Here I go.
As the NY Times show, the GOP gained 60 House seats and 6 Senate seats. This was the biggest “shellacking”, taken from Obama’s wording, in 70 years. I don’t intend to spin this any which way but I want to look a bit at what could come from all this.
To start, Dave True blogged on this election here and here. As he mentions, this week is truly a hard one if you are a Democrat / Liberal / Progressive and a victorious one if you are a Republican / Conservative. It is unclear what the GOP controlled House can do with a Democratic Senate and President. Some may think back to 1994. However, this is far from 1994 in many ways. The pressure, to a moderate degree, I believe, will be on the GOP to 1) produce something of worth for their base 2) mount a surge for a president (they need a viable candidate first) 3) and figure out what to do with the differing ideologies between Republicans and the staunchly Conservative Tea Party.
For the first, they have put forth the Pledge to America. It is an ode to basic America; we don’t need no damn 1,000 page documents, give us it in them there plain language without the expert hoopla. The Pledge, however, could clash with Democratic Washington in terms of vetoes and votes. Even if the were to produce something of worth, I question whether their proposals would cut $100 billion in one year (this would be the most since 1963 when they first started tracking this) or even the debt in general over a course of time. I will go off in a bit on my views regarding the tax cuts for the rich. Be ready for that.

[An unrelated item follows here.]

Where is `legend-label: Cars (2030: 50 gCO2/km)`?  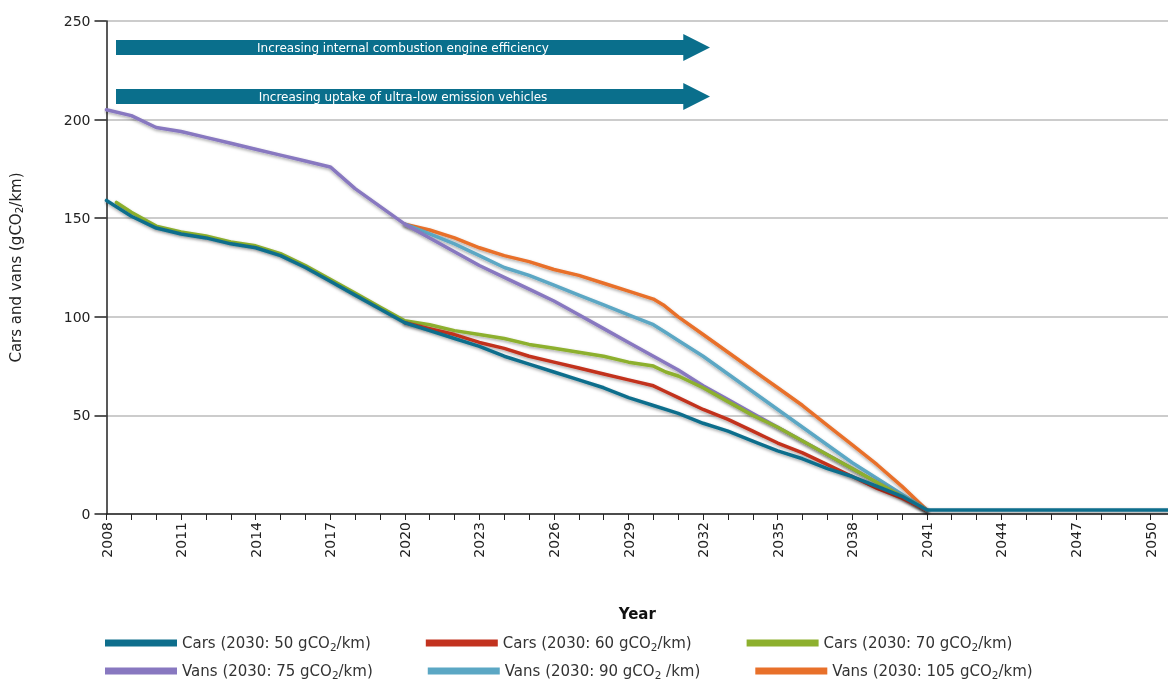
legend-label: Cars (2030: 50 gCO2/km) is located at coordinates (276, 644).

On number 2, there are a plethora of candidates out there in GOP land openly moving or tip toeing towards the GOP nomination: Ron Paul, Newt Gingrich (?), Sarah Palin (?), Herman Cain (??), and a handful of other Senators / Reps. Can any of them truly touch Obama politically? Maybe I am so far removed from the bullshit spin, but I see Obama as a very well thought out president through and through, a non-Christianist pick (there is a difference between a Christianist and a Christian, just as there is a difference between a Muslim and a Islamist), fair, and extremely smart. His grass roots will need to support him on this. With the recent mid term hit for Democrats, I don’t take it as a total blow directed towards Obama himself but to a large degree what is expected when it comes to voting during the midterms for a first term president, especially when the economy is quite grim.
Finally, Draino wondered the other day if the Tea Party will be thrown under the bus by the Republicans. If that happened, I wouldn’t be able to stop laughing. Just imagine that: a grass roots group being used for their political zeal to put a group of politicians in office only to be punked. Going back to 1994, Newt Gingrich had a plan, and by plan, he meant shut down Washington and lead towards a deeper sense of polarization. That backfired, had Bill Clinton looking like the good guy (he was nearly invicible, if you think about it), and as Paul Krugman believes, “may even deter the GOP from being too confrontational this time around.”